Palm Island – Portal Dragon – Review


“Eventually I was no longer focused on individual cards, and everything flowed together into a soft zen breeze.”

Publisher: Portal Dragon

Designer: Jon Mietling

Artist: John Mietling

Game Type: Abstract

Initial Year of Release: 2018

Age Range: 12+

Expected Playtime: 15+

Number of Players: 1-2

Palm Island - Portal Dragon - Review 1

Theme and What is it?

Have you ever wanted to hold the fate of an island in the palm of your hand. . .

Sunshine flickers through the palm trees as you embark for the humble beginning of your village. Harvest the trees with your Loggers and fish the vast rivers from your Canoe Houses all the while searching for stone Quarries. This small handheld game reminds me of the quick introductory moments of Age of Empires as you quickly try to establish your kingdom.

As the first few rounds past, more equipped resource options come available along with a Tool Maker. Establishing a Market and a Trade House with the indigenous people of the island to share control over the resources. Constructing Housing to keep your budding civilization cozy and protected from the island’s harsh climate.

As the last round comes into view, your civilization uses its spare resources to establish Temples and to convert Lumber camps into reforestation bases. In the end what will your island look like? Only your hand can decide.

Palm Island - Portal Dragon - Review 2

Gameplay Mechanics

Manage the 17 Cards in your hand representing your island and its many upgradeable sites.

  • Logger: Wood resources and a source of end game points
  • Quarry: Stone resources
  • Canoe House: Fish and wood resources
  • Tool Maker: A variety of all the resources and end game points
  • Trade House: Trade in some of your resources to get a large amount
  • Market: Trade in some of your resources to get a variety
  • Temple: Expensive Upgrade to get end game points
  • Housing: Cheaper Upgrade to get end game points

These cards utilize both front and back creating a 4 part card that can be upgraded through the course of the eight rounds. Cards may be stored as resources to pay for upgrading other cards, which will allow you to rotate and flip them gaining you new and improved abilities. Your decisions will alter your experience each game. After eight rounds, you will score up your points.

The game is played one or two player from the box, it can be played competitively as well as cooperatively with some additional challenge cards.

Palm Island has a Solo mode that adds in Feat Cards that can be unlocked over the course of multiple games. This adds in nine creative challenges to explore as well as increased replayability.

Palm Island - Portal Dragon - Review 3

Initial Impressions

The game comes in a small box with a magnetic clasp and promises to be an island adventure. I wasn’t confident that the game was going to deliver an engaging experience. The card manipulation and all of the base mechanics were simple and straightforward as was quickly shuffling the 17 cards together to form my first island.
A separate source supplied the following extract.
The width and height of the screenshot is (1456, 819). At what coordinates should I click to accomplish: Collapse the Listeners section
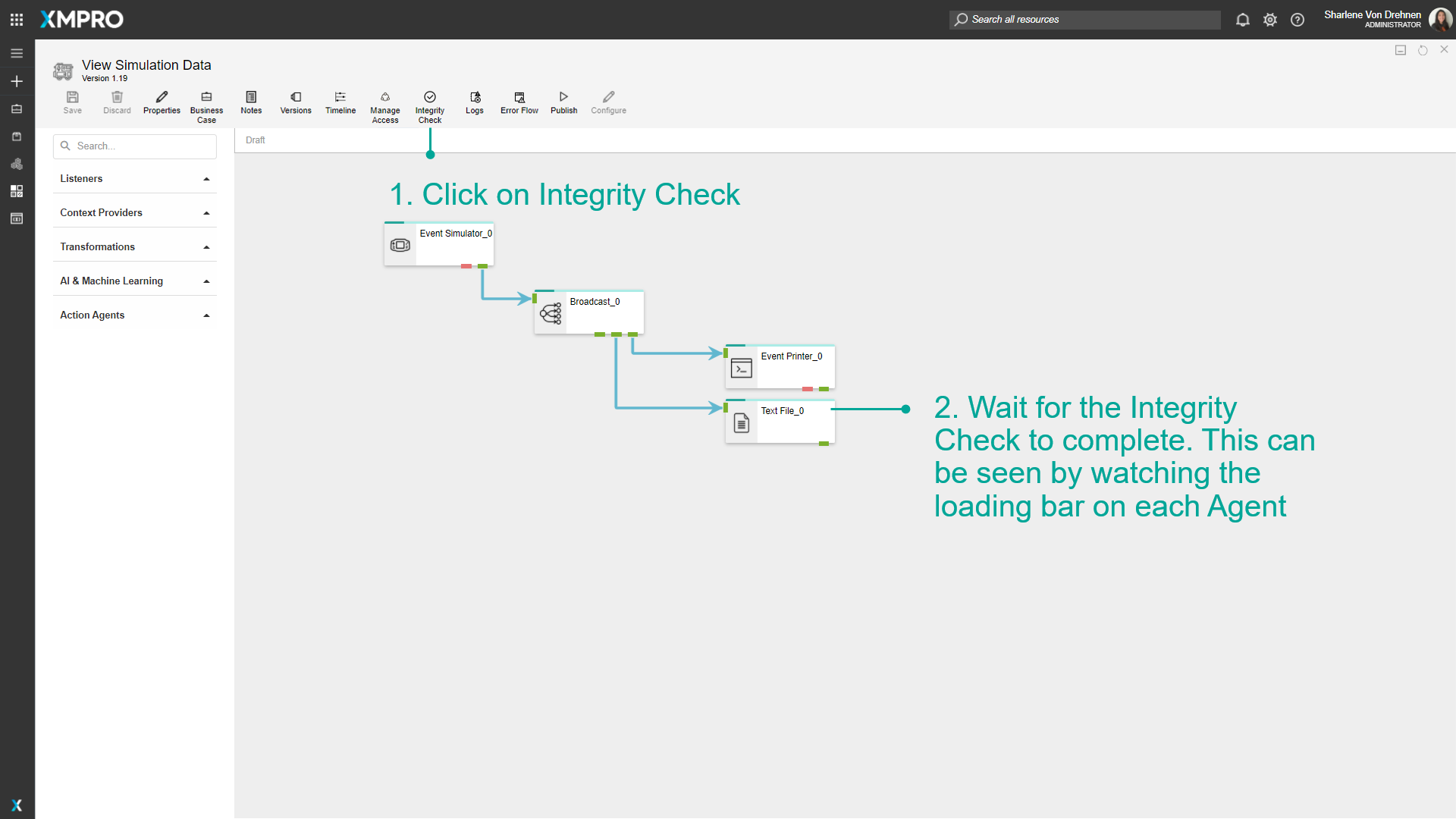click(x=206, y=179)
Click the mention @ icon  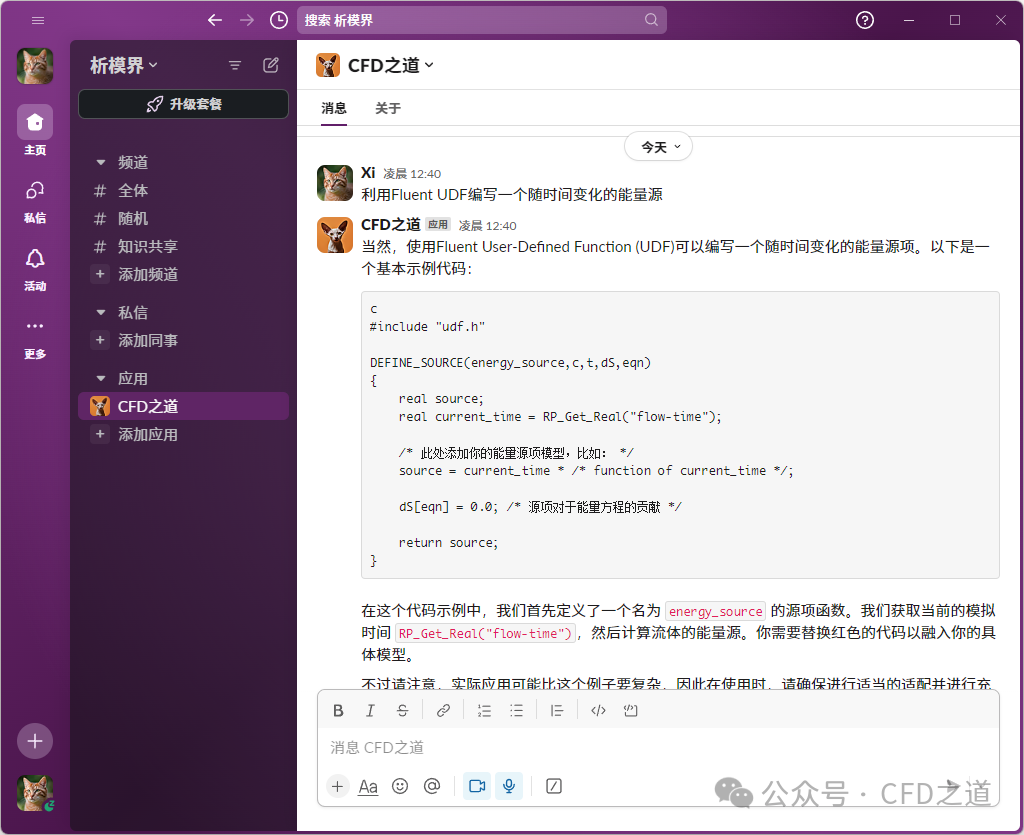pyautogui.click(x=432, y=786)
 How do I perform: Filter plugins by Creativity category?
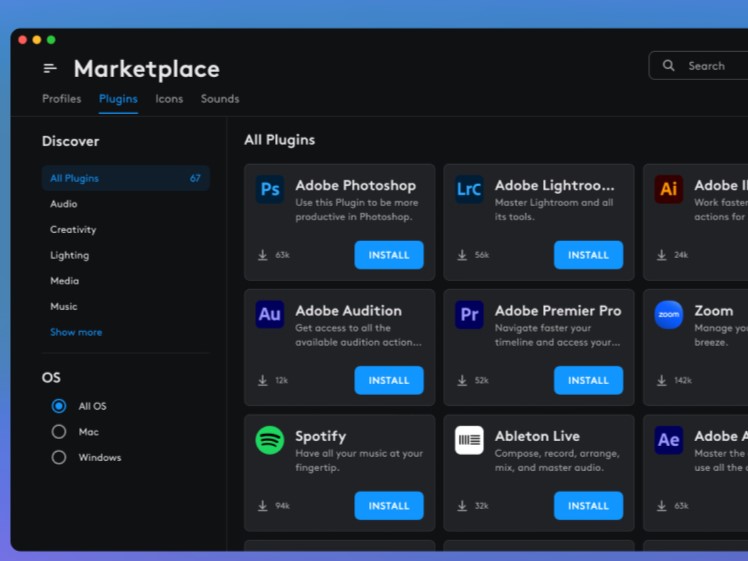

One round into that first Solo game, I was already understanding why Palm Island will be apart of my traveling game collection forever. Every aspect of the game literally fits into the palm of your hand, the subtle rotating and flipping of upgraded cards all lend to this handheld mechanism.

Eventually I was no longer focused on individual cards, and everything flowed together into a soft zen breeze.  

Palm Island is an incredibly fun Solo experience that can be played everywhere because of its portability. The two player competitive experience still felt like a solitary puzzle although with a small competitive race for extra victory points.

I feel that if you are going to play multiplayer, then play cooperatively with the added Hazards which give the players a reason to communicate with each other.

Palm Island - Portal Dragon - Review 4

Game Build Quality

The Box is of great quality with it’s small profile and magnetic flap. The Card stock in plastic which means that the Cards will last a very long time, if not forever.

The small 32 page instruction booklet, is fairly well written and the pages seem to be of high quality paper.

Palm Island - Portal Dragon - Review 5

Artistic Direction

The designer Jon Mietling is also the Artist. The art works well with the theme of the game.

I am more impressed with the easily read graphic design choices that help make this game flow. The graphic design and the art present helps the player get into the spirit of the game.

Palm Island - Portal Dragon - Review 6

Fun Factor

A small portable game that literally can be played without a table. Villager, Cooperative, and Feat cards creating a high replayability factor.

A game that drives you to do exceed yourself, and because of its low play time allows for you to explore many paths to higher scores.

Palm Island - Portal Dragon - Review 7

Age Range & Weight

A low weight game in its complexity. It also helps that the graphic design is simple to understand. The low playtime and encouraged replayability makes the rules stick. Teaching the game is simple.

The only issue is having hands large enough to hold the cards and also make all of the necessary turns within the game without dropping the all of the cards. You can play with a table, but it kind of goes in the face of what this game is trying to do.

Palm Island - Portal Dragon - Review 8


I take Palm Island with me in my backpack and play it on a plane, while standing in line, waiting on food, sitting on the toilet, (plays well here too) and so many other places. The portability of the game and it’s small form factor has made it my go to travel game alongside Mint Works. It is a fantastic puzzling experience.